Ama bari insafı elden bırakmasak...
Batum’dan iyisi Şam’da kayısı
DİKKAT! Aranan kan bulunmuş...
CHP’nin makus talihini Prof. Dr. Süheyl Batum kıracakmış...
Süheyl Hoca’nın sayılamayacak kadar fazla avantajı varmış:
Bir kere gençmiş... Ağzı da iyi laf yapıyormuş...
Ayrıca Tuncay Özkan biraderimiz arkasındaymış... Doğal olarak Kanaltürk de emrine amadeymiş.
Gerçi Hoca’nın muhterem pederi Sadık Batum’un, "Halkımızın büyük bir coşkuyla karşıladığı 27 Mayıs Devrimi" ile alaşağı edilen "Karşı devrimci" Demokrat Parti’nin bakanlarından olması gibi bir sorunu varmış ama neticede bu da aşılamayacak bir sorun değilmiş...
Ne de olsa Doğu Perinçek’in babası da Demokrat Partili imiş...
* * *
Hemen söyleyeyim:
Ben de Süheyl Batum’un çok acil bir şekilde CHP’nin başına getirilmesi gerektiğini düşünenlerdenim...
Ve ben de Batum’un çok avantajlı bir adam olduğunu düşünüyorum...
Ancak benim avantaj gerekçem farklı...
Değil mi ki CHP, ne yapsa, ne etse sandıktan çıkamamaktadır...
Ve değil mi ki CHP, son günlerde bütün umudunu Yargıtay Başsavcısı’na, Anayasa Mahkemesi’ne, iddianameye, kapatma kararına, yani Anayasa hukukuna bağlamıştır...
O zaman partinin başına, AKP’yi yargısal anlamda köşeye sıkıştırma konusunda en az Sabih Kanadoğlu ve Hüsamettin Cindoruk kadar yaratıcı bir Anayasa hukukçusunun getirilmesinden daha isabetli bir karar olur mu?

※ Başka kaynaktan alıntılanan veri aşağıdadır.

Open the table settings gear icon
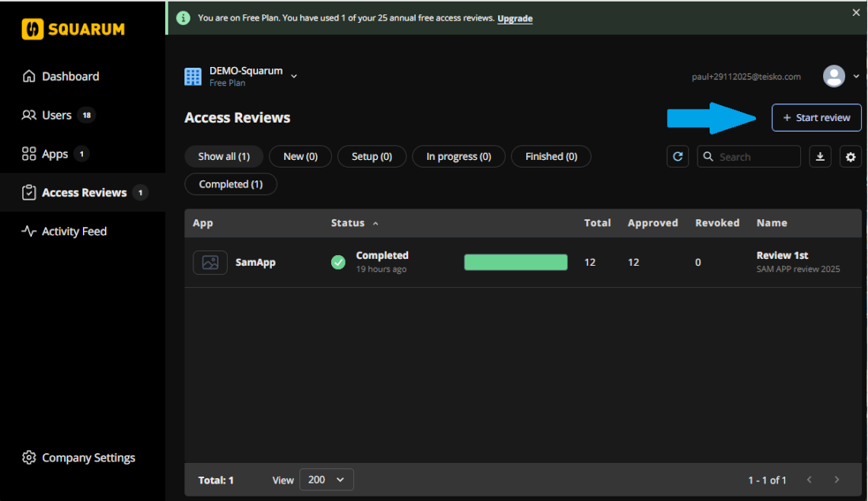The height and width of the screenshot is (501, 868). (850, 156)
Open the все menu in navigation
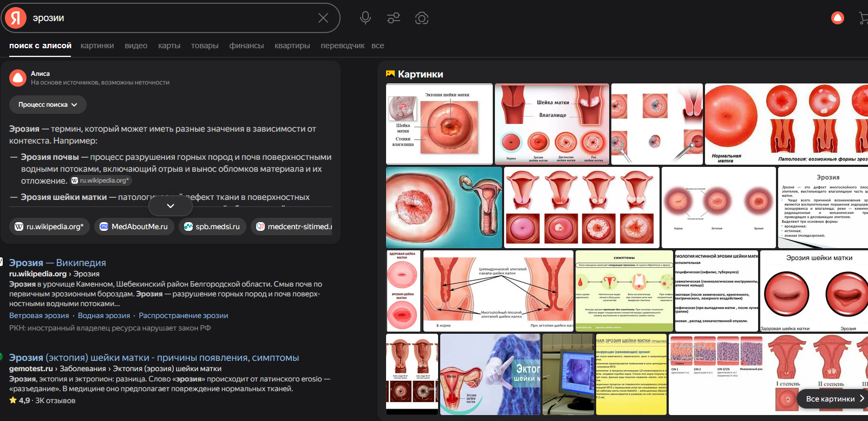The image size is (868, 421). pyautogui.click(x=377, y=46)
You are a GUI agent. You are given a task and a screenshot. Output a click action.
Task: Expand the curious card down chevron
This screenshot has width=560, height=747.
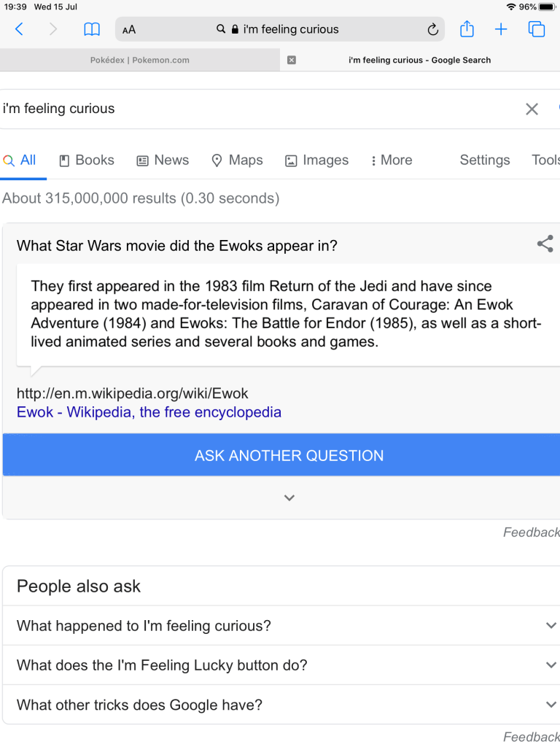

O halde hep beraber seslenelim:
Haydi Süheyl Hoca!
Geç partinin başına...
Yasaklat şu Tayyip’i...
Kapattır AKP’yi...
Konuştur engin anayasa hukuku bilgini...
Haydi Hoca...
İddianamelerle gel...
Yasaklamalarla gel...
Sandıkta yenilemeyenlerin bileğini mahkeme salonlarında bük...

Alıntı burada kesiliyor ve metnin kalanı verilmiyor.